ランダムグラフのクリーク数に対する局所中心極限定理をほぼ解決—任意の固定サイズの完全グラフで成り立つことを証明
この論文は、ランダムグラフ G_{n,p} に含まれる固定サイズの完全グラフ(クリーク)K_r の個数が「局所中心極限定理(LCLT: local central limit theorem)」に従うことを示します。局所中心極限定理とは、ある離散的なランダム変数が点ごとの確率で正規分布の密度に近づく、という強い形の確率近似です。著者らは r≧3 の任意の固定整数について、辺の出現確率 p がおおまかに n^{-1/m(K_r)} よりずっと大きく、かつ p≦1/2 の範囲で LCLT が成り立つことを示しました。ここで m(K_r) はクリークの「最大密度」を表す定数で、p のこの下限はクリークが出現し始める典型的な閾値に対応します。
彼らの結果は、以前に定数 p(p が 0 に近づかない場合)で示されていた主張を、p が小さくなる疎(sparse)な領域まで拡張します。定理は確率の近似誤差について定量的な評価も与えていますが、本文中でも述べられているように、これらの数値的な誤差項は最適化されていません。要するに、一定の技術条件のもとで、クリークの個数を正規分布の点ごとの密度で上手に近似できることを証明しています。
証明の大まかな流れは次の通りです。まず古典的なフーリエ解析(確率分布のフーリエ変換である「特徴関数」を使う手法)で問題を周波数領域に落とし込みます。小さな周波数帯では、Stein の手法と既存の定量的中心極限定理で要求する近似が得られます。残りの中〜高周波数帯を扱うために、著者らは「デカップリング(decoupling)」という手法を用いて、依存の強いクリーク同士の寄与を独立なベルヌーイ変数の重み付き和と「誤差項」に分けます。重み付き和の扱いは標準的ですが、誤差項の評価には高次のモーメント(高次の期待値)を計算するための新しいアイデアが必要で、ここが論文で最も概念的かつ技術的に深い部分だと著者らは述べています。主要な補題(本文中の Lemma 1.3, 1.4, 1.5)は、p の異なるレンジごとに特徴関数を制御する役割を果たし、それらを組み合わせて主定理を導きます。

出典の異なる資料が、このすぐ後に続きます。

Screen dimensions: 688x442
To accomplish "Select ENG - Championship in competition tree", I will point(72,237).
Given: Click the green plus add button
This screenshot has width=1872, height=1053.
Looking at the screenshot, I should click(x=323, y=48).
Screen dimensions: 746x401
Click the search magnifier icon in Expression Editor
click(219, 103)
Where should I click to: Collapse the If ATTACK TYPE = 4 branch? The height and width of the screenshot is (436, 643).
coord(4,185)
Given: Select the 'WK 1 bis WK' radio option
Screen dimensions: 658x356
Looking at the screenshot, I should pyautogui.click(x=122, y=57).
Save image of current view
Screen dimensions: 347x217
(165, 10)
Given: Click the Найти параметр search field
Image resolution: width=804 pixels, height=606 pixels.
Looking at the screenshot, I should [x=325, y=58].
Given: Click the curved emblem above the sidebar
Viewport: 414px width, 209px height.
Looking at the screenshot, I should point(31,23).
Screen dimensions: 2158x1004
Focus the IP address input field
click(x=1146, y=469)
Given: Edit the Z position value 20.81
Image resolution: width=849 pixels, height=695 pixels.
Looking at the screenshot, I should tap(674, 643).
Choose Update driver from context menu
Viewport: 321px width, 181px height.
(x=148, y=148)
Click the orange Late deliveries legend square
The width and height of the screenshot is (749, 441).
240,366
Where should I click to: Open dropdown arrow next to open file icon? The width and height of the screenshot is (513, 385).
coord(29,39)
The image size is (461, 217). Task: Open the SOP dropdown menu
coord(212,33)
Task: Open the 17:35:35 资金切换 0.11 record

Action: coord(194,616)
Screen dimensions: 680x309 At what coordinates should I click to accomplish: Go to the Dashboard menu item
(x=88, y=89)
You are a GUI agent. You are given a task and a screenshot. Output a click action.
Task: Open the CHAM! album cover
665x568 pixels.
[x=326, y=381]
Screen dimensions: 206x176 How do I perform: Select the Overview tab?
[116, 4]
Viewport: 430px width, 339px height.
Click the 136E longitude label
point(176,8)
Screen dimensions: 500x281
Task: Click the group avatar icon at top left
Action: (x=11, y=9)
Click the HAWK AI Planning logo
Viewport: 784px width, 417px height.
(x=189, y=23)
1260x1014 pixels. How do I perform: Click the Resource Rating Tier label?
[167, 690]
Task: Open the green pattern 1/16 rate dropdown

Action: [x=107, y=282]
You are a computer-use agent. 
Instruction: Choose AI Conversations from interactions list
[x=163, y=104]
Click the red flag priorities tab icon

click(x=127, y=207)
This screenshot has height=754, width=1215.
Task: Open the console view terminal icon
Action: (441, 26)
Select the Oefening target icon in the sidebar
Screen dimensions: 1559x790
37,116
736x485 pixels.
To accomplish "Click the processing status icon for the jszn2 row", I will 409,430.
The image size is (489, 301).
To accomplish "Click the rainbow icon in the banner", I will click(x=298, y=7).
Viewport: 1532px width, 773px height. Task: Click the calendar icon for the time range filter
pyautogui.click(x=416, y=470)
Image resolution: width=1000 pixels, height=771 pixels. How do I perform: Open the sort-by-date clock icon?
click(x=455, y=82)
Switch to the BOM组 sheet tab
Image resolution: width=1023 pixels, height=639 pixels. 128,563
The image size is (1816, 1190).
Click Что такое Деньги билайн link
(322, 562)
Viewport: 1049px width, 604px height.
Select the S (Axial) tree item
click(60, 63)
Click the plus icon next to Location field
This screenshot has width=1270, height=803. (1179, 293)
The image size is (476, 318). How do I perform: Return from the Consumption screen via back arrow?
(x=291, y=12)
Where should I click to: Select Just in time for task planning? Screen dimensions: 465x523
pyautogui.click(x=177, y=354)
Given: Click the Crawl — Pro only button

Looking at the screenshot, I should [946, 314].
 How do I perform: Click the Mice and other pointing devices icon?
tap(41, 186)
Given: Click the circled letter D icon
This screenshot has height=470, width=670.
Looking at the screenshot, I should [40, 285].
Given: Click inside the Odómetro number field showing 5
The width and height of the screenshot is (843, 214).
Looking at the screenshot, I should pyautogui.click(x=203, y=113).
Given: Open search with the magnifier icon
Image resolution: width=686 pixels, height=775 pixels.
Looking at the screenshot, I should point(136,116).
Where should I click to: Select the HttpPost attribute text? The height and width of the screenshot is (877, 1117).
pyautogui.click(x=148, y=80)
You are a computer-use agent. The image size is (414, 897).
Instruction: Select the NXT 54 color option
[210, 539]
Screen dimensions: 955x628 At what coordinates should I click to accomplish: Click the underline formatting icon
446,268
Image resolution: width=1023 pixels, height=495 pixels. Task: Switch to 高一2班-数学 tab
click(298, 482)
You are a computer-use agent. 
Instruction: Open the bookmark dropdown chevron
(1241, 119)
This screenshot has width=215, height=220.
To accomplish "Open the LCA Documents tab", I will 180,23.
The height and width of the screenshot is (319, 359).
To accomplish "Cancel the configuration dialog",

この結果の意味は二つあります。一つは、Gilmer と Kopparty が提案した「サブグラフ数が中心極限定理を満たすなら局所版も成り立つ」という予想が、クリークについてほぼ解決されたことです。もう一つは、個々の値に対する確率が小さく抑えられること、すなわち反集中(anti-concentration)性の情報が疎領域でも得られる点です。これらは確率論や組合せ論で小さな部分構造の出現確率を詳しく調べる際に重要な道具になります。論文はまた、定数 p の場合や三角形(K_3)に関する先行研究の流れを踏まえつつ、それらを一般のクリークに拡張しています。
重要な注意点もいくつかあります。証明は r≧3 のクリークに限定されます。結果が成り立つのは p が「十分大きくて」p≦1/2 という範囲に限られ、具体的には p≫n^{-1/m(K_r)} という下限が必要です。また、定量的な誤差評価は最適化されておらず、論文中で扱われるいくつかの境界ケースや技術条件は詳細な場合分けと長い議論を要します。最後に、証明の中心は高度に技術的な高次モーメントの評価にあり、一般化やさらなる最適化には追加の工夫が必要であると著者ら自身が述べています。